VW schafft 6000 neue Stellen in Deutschland

Weltweit in sechs bis acht Jahren 50 000 Arbeitsplätze mehr. Autoexperte Ferdinand Dudenhöffer spricht von "ehrgeizigem Ziel"

Hamburg. Volkswagen stockt beim Angriff auf Marktführer Toyota das Personal auf. Die Wolfsburger wollen in den nächsten sechs bis acht Jahren 50 000 neue Stellen schaffen, rund 5000 bis 6000 davon in Deutschland. Bislang beschäftigt der Konzern weltweit 399 000 Mitarbeiter. "Alle deutschen Werke profitieren davon", sagte VW-Chef Martin Winterkorn im ZDF. Die meisten neuen Jobs sollen in Asien entstehen. Das Unternehmen hat 2010 - wie berichtet - den Jahresüberschuss auf 7,2 Milliarden Euro verachtfacht.

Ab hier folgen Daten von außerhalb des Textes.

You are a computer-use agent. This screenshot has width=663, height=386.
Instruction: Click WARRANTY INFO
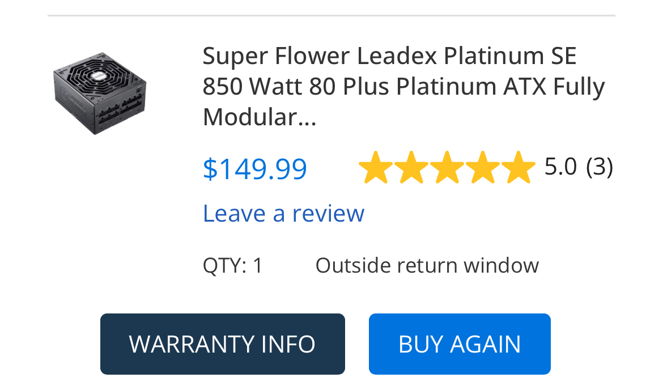pos(222,344)
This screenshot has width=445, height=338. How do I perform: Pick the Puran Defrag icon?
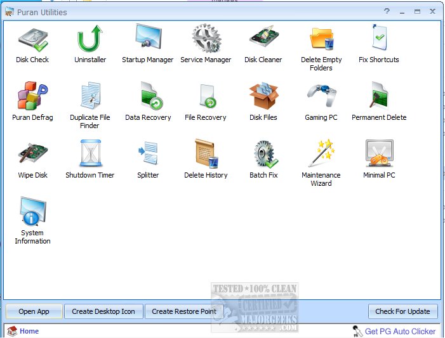click(32, 97)
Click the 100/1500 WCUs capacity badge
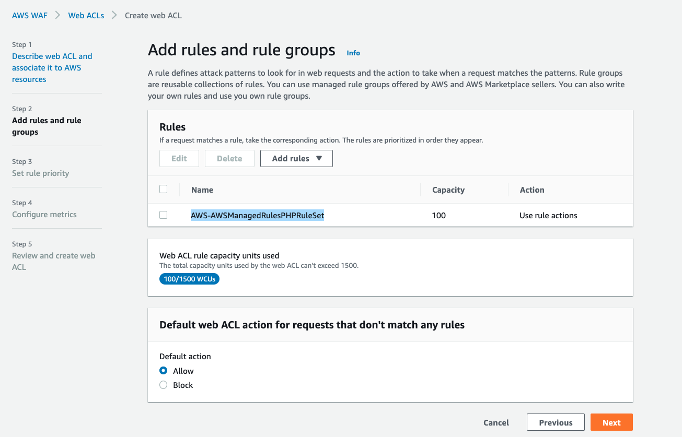The height and width of the screenshot is (437, 682). (189, 279)
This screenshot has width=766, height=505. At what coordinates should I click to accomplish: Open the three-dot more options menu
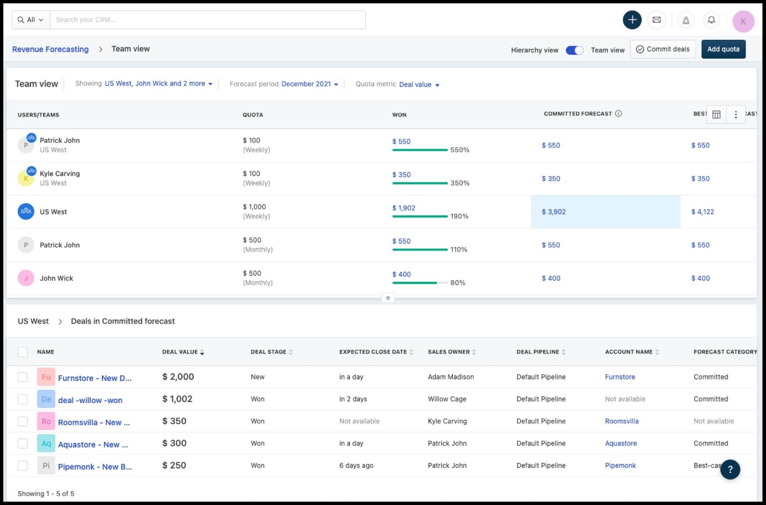point(736,114)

"Volkswagen hat sich sehr gut entwickelt", sagte Ferdinand Dudenhöffer, Leiter des CAR-Center Automative Research der Universität Duisburg-Essen, dem Abendblatt. "Dazu trug in hohem Maße die gute Konjunktur bei." VW hat im vergangenen Jahr damit auch mehr Gewinn erwirtschaftet als die Konkurrenten Ford (umgerechnet 5,086 Milliarden Euro) und General Motors (GM) mit 3,665 Milliarden Euro. Laut dem Autoexperten hat das Wolfsburger Unternehmen die Konkurrenz auch beim Gewinn pro verkauftem Wagen übertrumpft. VW verdiente demnach nach Steuern 1003 Euro pro Stück, bei Ford waren es 921 und bei GM 437 Euro.

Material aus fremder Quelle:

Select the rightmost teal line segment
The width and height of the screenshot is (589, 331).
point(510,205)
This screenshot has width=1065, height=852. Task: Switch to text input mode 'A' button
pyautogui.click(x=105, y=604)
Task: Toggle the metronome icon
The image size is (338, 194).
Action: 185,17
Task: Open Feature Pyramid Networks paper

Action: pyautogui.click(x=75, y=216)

Trotz dieser guten Zahlen ist Dudenhöffer skeptisch: "Auch in den kommenden Jahren wird die Nachfrage nach Autos weiter steigen. Aber vermutlich nicht in diesem Maß wie 2010, als das Plus 10,3 Prozent betrug." Zudem bilde der Wolfsburger Hersteller das Schusslicht bei der Produktivität pro Mitarbeiter. "Jeder Arbeiter von Volkswagen fertigt pro Jahr 18 Fahrzeuge, bei Ford sind es 34, bei GM 42 Autos." Volkswagen mache zu viele Teile selbst, während die beiden amerikanischen Hersteller mehr Komponenten zukauften. Der Umsatz pro Mitarbeiter liege bei dem deutschen Konzern bei 317 679 Euro und damit niedriger als bei Ford mit 571 470 Euro und GM mit 520 347 Euro.

"Die weitere Aufstockung der Beschäftigtenzahl ist ein sehr ehrgeiziges Ziel. Mit 50 000 zusätzlichen Mitarbeitern müssten pro Jahr 8 105 000 Fahrzeuge verkauft werden, damit die Mitarbeiterproduktivität nicht verschlechtert wird." 2010 setzte VW weltweit 7,2 Millionen Autos ab.